Extracted information START

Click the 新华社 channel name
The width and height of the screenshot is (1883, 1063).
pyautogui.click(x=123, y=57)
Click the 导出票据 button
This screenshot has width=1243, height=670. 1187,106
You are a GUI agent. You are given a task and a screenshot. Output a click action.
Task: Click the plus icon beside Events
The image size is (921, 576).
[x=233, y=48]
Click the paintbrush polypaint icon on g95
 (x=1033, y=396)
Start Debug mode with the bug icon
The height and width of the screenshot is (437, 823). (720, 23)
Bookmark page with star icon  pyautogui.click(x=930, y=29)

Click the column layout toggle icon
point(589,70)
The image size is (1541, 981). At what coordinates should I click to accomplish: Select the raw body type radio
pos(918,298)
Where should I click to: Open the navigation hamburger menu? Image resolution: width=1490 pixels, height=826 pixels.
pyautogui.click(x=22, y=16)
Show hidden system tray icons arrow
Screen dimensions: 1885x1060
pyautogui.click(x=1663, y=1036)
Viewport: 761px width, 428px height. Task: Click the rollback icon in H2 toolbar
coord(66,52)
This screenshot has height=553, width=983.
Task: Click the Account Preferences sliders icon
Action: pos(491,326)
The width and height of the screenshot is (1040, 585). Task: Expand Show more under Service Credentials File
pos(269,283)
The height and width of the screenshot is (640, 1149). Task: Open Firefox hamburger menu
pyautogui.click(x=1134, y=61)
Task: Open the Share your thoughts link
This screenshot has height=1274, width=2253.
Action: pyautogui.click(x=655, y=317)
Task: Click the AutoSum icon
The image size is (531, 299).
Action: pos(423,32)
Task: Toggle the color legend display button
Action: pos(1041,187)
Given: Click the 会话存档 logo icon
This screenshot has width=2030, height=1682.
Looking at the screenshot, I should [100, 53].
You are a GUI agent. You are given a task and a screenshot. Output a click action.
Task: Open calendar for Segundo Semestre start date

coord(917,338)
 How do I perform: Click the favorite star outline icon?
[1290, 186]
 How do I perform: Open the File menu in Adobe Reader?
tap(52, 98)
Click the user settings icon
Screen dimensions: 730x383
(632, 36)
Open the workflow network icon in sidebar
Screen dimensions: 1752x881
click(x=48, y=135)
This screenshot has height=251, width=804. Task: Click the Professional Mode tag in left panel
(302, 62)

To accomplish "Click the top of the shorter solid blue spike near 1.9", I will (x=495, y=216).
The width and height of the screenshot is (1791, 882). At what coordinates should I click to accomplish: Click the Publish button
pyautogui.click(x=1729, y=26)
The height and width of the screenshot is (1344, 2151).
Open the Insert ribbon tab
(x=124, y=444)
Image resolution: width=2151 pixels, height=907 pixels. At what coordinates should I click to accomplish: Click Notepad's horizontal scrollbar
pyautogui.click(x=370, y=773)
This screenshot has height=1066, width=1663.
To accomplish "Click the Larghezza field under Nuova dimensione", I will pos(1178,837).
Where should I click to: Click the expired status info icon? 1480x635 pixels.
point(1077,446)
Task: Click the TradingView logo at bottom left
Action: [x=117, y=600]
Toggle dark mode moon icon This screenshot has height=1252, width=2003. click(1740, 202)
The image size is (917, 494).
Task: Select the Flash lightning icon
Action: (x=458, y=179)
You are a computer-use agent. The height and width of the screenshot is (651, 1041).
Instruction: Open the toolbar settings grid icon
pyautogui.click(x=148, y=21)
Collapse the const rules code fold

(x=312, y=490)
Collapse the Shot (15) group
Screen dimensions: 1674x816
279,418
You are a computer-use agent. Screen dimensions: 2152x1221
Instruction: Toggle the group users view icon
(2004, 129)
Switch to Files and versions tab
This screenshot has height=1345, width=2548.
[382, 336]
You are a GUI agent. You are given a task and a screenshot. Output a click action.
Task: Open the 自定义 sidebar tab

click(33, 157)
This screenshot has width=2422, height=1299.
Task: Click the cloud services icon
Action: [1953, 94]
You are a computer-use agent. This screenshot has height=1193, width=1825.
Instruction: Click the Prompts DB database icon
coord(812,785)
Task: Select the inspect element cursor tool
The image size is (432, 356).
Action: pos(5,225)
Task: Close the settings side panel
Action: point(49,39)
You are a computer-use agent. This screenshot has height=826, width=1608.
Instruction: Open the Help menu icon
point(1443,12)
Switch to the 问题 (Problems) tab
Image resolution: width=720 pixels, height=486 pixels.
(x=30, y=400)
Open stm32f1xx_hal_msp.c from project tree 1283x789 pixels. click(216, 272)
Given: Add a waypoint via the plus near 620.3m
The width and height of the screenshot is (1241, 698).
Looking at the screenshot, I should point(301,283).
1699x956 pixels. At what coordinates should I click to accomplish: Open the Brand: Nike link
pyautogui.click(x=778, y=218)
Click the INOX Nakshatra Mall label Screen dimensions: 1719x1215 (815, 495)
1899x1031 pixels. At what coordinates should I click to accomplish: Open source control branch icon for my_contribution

Extracted information END

- _Work to complete_:
Going through the records, work out how many lines contain the word "near". Please answer with the number only.

- _Written solution_:
2